(What is needed)
Copy exactly the lines starting at the one that contains "You are a computer-use agent. This" and running through the end of the material below. Exclude any pictures.

(Exercise material)

■ ■ ■ ■

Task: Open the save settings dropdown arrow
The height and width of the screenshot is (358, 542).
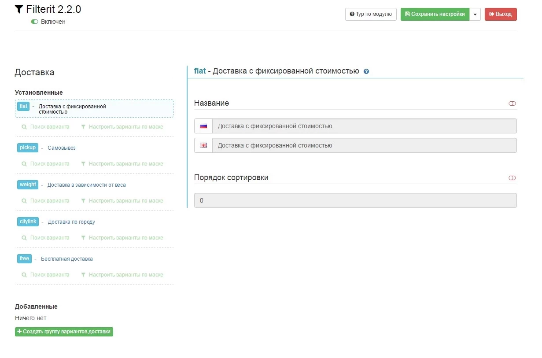Action: click(x=475, y=15)
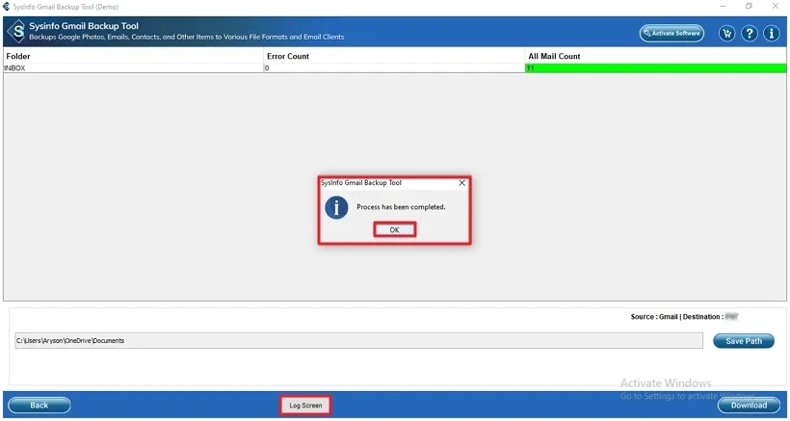Click Activate Software button

(x=672, y=33)
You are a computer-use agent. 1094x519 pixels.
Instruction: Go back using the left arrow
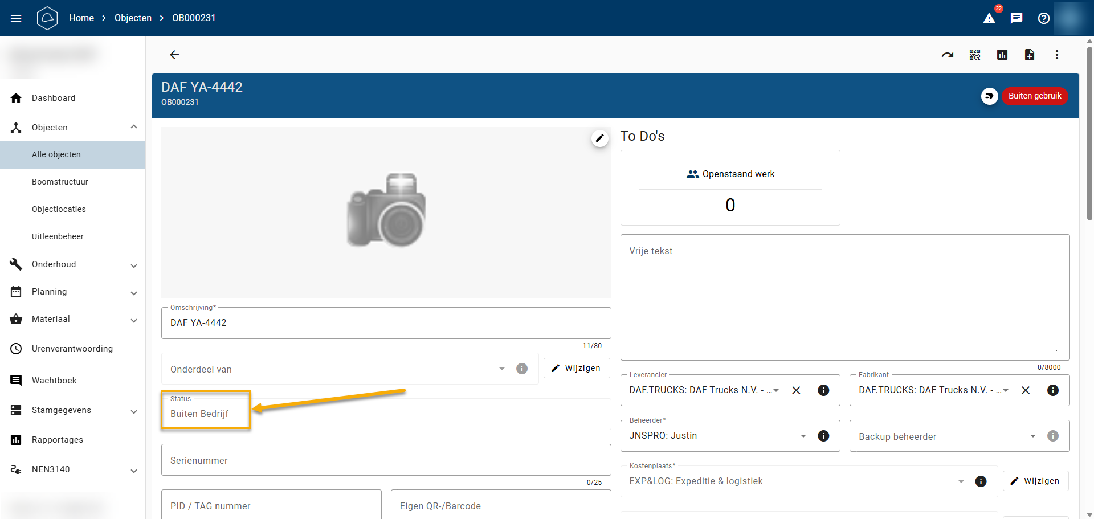click(174, 55)
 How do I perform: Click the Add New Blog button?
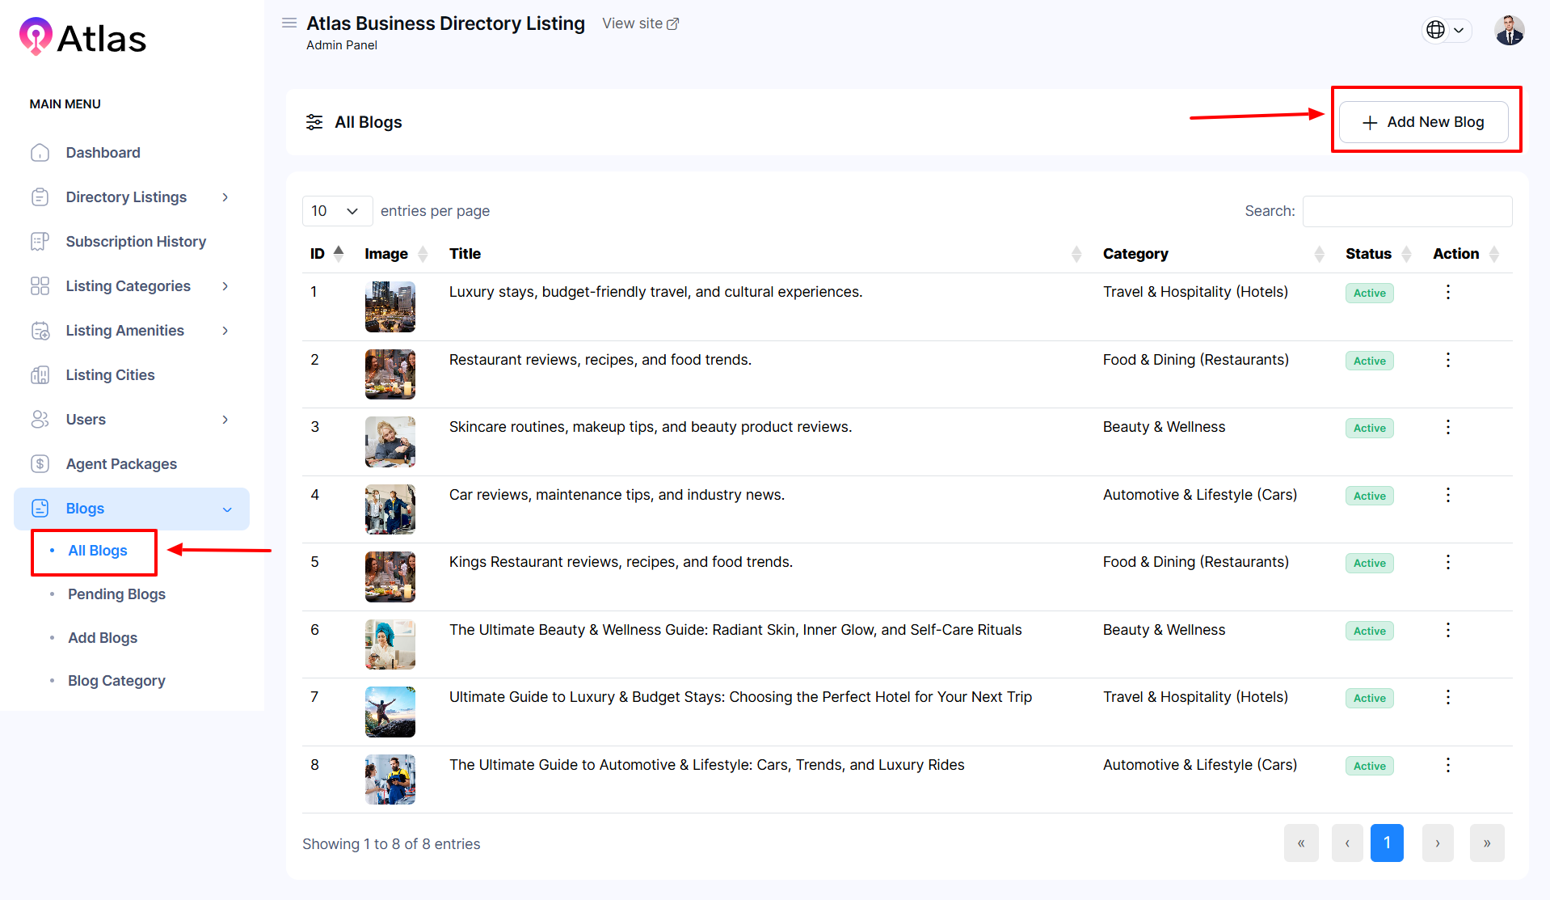(1423, 122)
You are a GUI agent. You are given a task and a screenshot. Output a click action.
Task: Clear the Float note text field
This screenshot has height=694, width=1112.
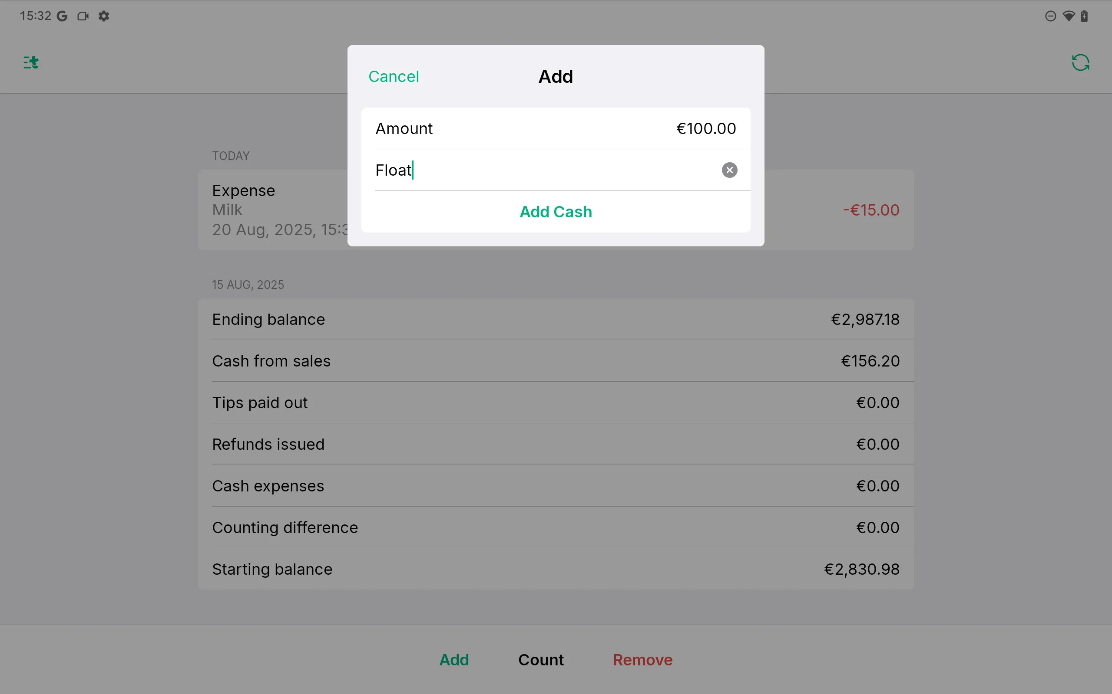tap(729, 170)
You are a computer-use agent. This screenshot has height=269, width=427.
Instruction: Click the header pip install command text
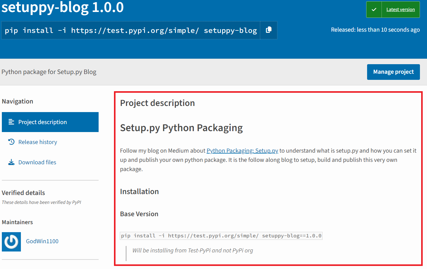point(131,30)
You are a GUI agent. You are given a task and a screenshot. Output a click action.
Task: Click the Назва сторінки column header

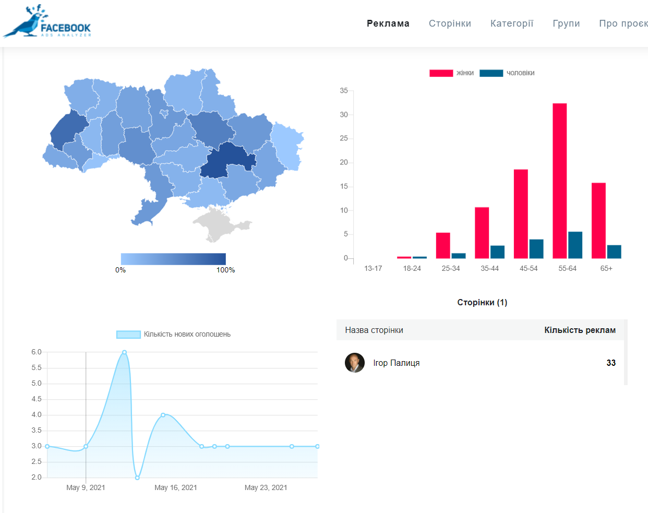click(374, 330)
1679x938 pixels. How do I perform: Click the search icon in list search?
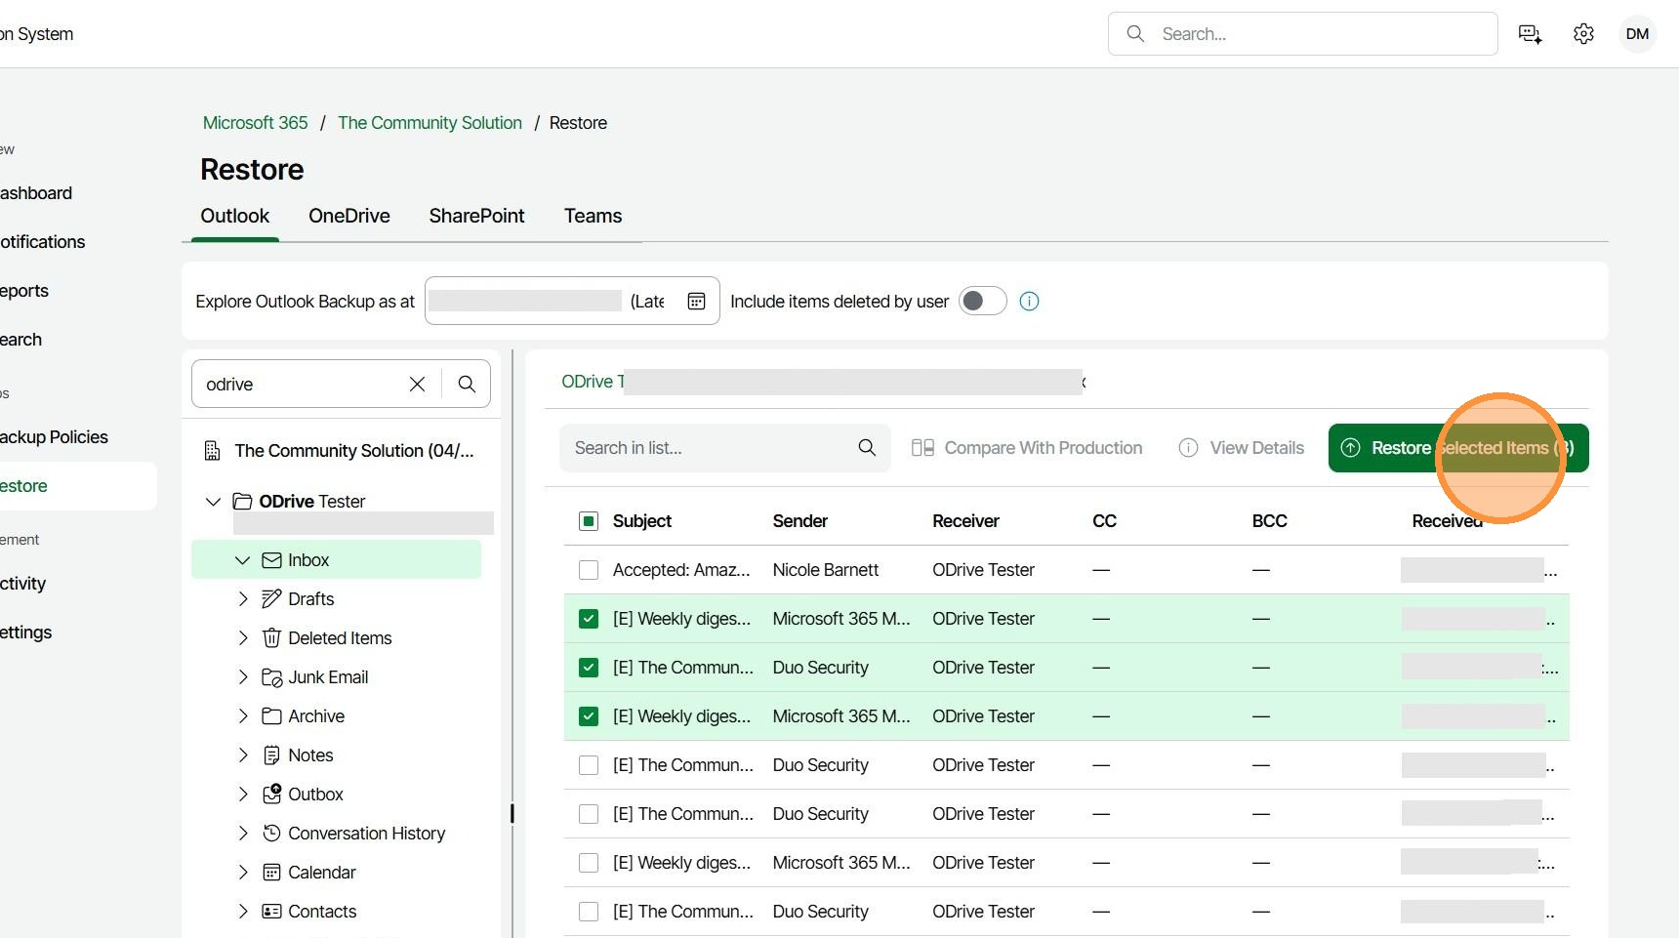tap(866, 447)
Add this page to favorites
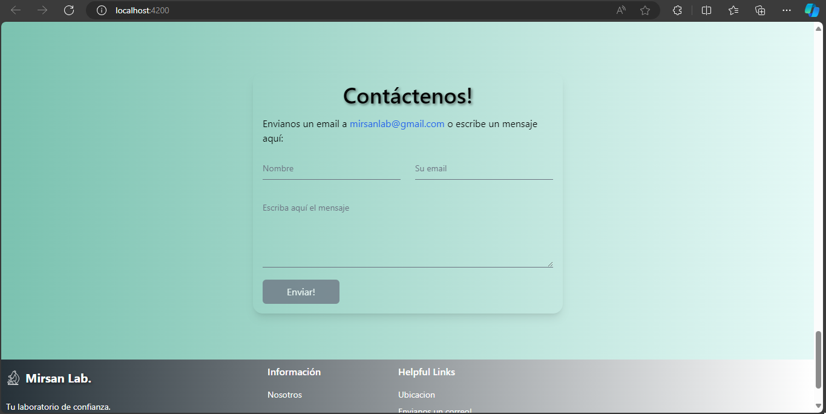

■ ■ ■ ■

(Answer to this problem)
You are a computer-use agent. This screenshot has height=269, width=427.
Instruction: Click the header pip install command text
point(131,30)
You are a GUI agent. You are given a task and a screenshot. Output a click action.
Task: Click the Назва сторінки column header

click(374, 330)
1679x938 pixels. How do I perform: Click the search icon in list search?
tap(866, 447)
Add this page to favorites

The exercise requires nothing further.